Excerpt below:

Hardcore multilateralists would argue that the UNGA is an occasion to address global problems, especially in a year when the community of nations is facing the gravest crisis since World War II because of the conflict in Ukraine, and a global health crisis. But Ravi’s strength is economic diplomacy, which has become ever more central to conventional diplomacy precisely because of such crises. Ravi is the MEA’s secretary in charge of external economic relations. He managed to get the I2U2 to ‘commit to deepening the economic partnership among the four countries’, instead of unrealistic, but noble, goals of uplifting an entire region or their larger neighbourhood.

The food parks to be set up by the UAE will incorporate state-of-the-art, climate-smart technologies to reduce food waste and spoilage, conserve fresh water, and employ renewable energy sources. Its global context, true to the UN spirit, should not be missed because the UAE will host the UN Climate Change Conference of Parties in 2023 and it is home to the UN’s International Renewable Energy Agency. The project in Gujarat will cost $330 million and its feasibility study is being done by the US Trade and Development Agency as part of an I2U2 process.

End of Excerpt.

Exercise 1: Echo the I2U2 excerpt word for word, starting at "Hardcore multilateralists would" and ending at "their larger neighbourhood.".
Exercise 2: According to the I2U2 excerpt, which agency is carrying out the feasibility study for the project in Gujarat?

Data excerpts below:

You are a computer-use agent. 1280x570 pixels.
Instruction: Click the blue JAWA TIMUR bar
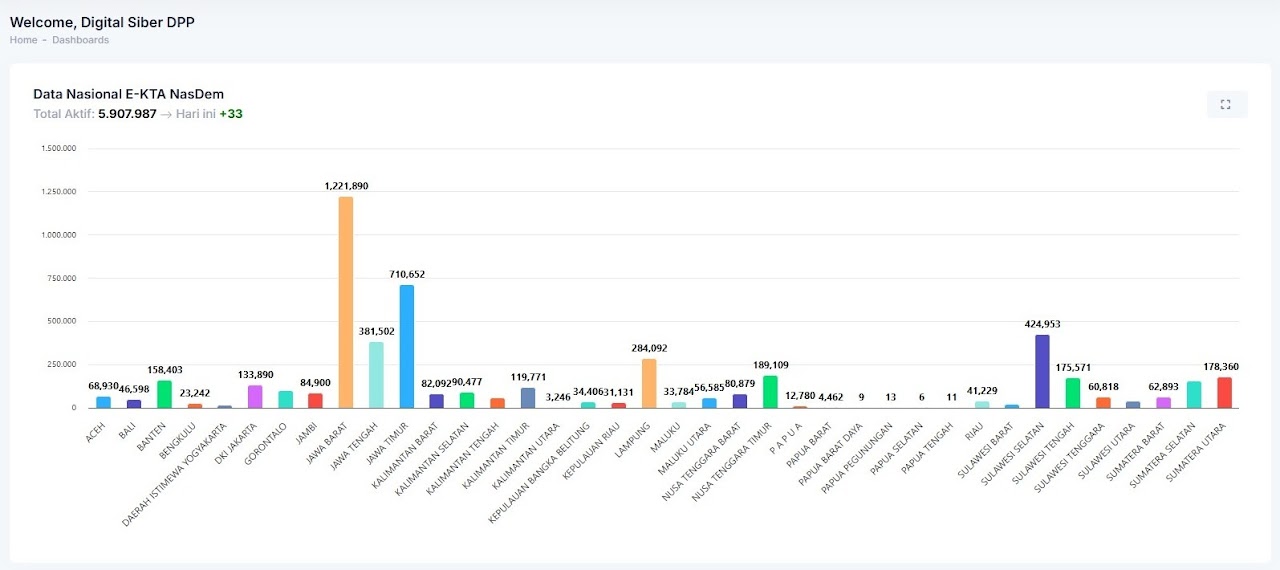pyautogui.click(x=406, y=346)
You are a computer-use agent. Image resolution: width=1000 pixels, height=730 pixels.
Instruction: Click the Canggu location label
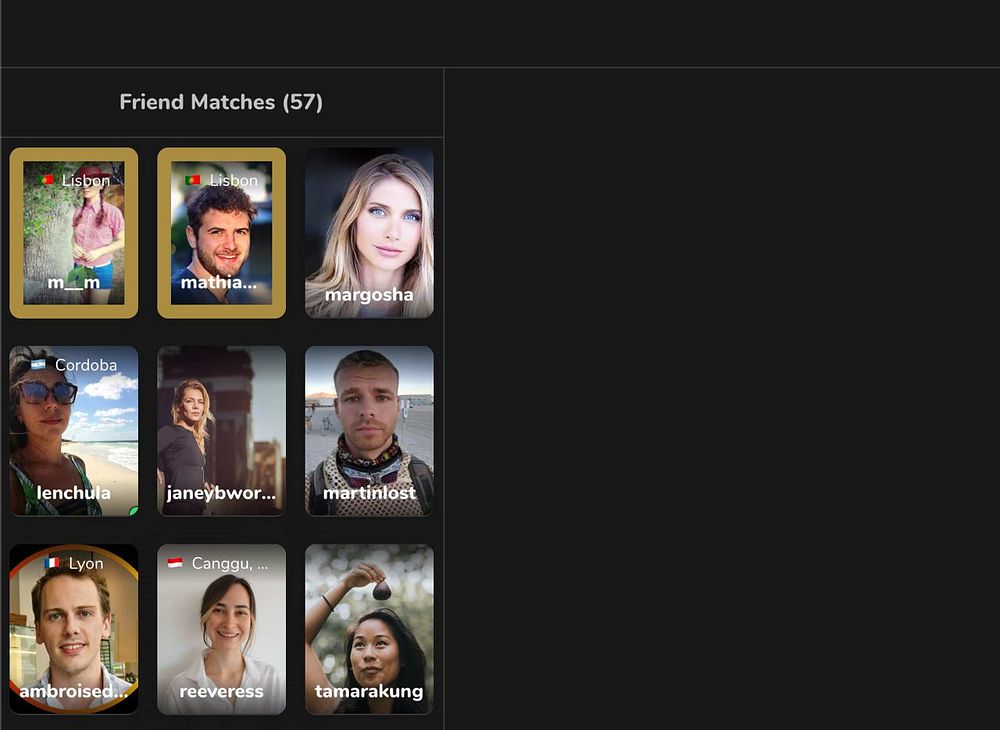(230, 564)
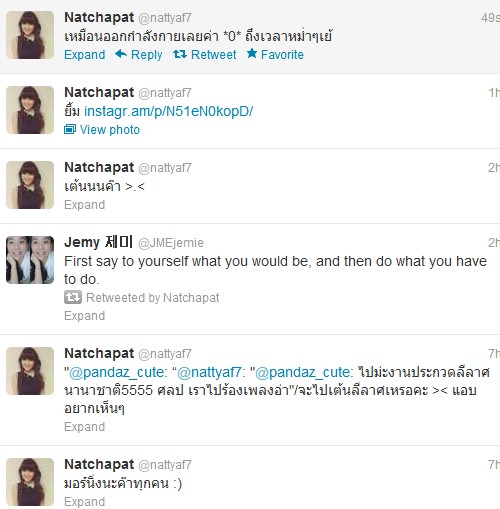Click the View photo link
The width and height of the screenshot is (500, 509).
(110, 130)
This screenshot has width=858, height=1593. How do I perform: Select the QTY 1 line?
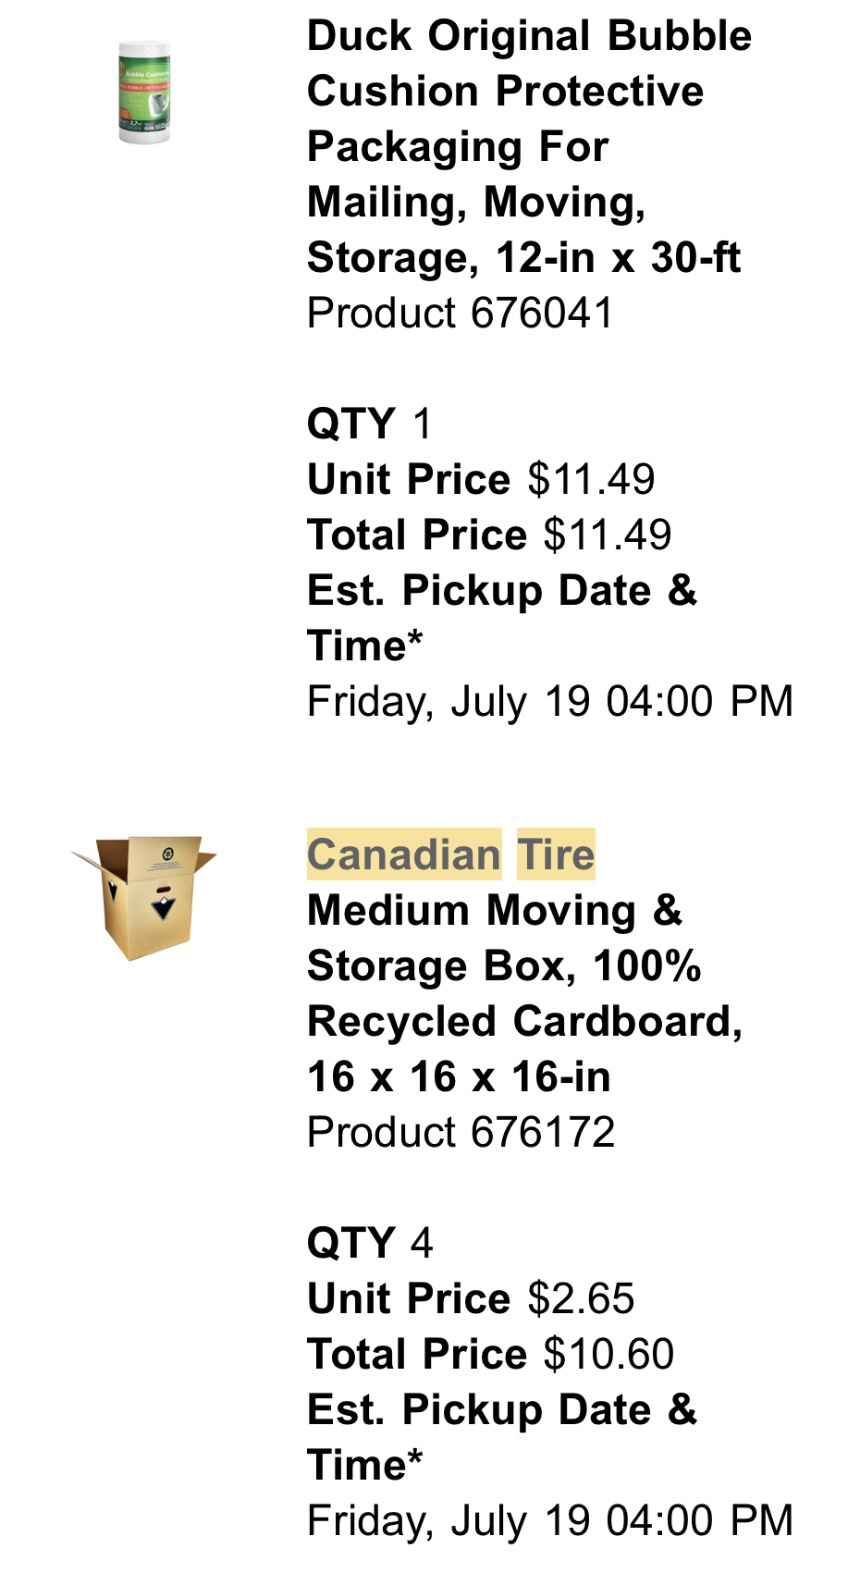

End of Data excerpts.

Written answer 1:
Hardcore multilateralists would argue that the UNGA is an occasion to address global problems, especially in a year when the community of nations is facing the gravest crisis since World War II because of the conflict in Ukraine, and a global health crisis. But Ravi’s strength is economic diplomacy, which has become ever more central to conventional diplomacy precisely because of such crises. Ravi is the MEA’s secretary in charge of external economic relations. He managed to get the I2U2 to ‘commit to deepening the economic partnership among the four countries’, instead of unrealistic, but noble, goals of uplifting an entire region or their larger neighbourhood.

Written answer 2: The US Trade and Development Agency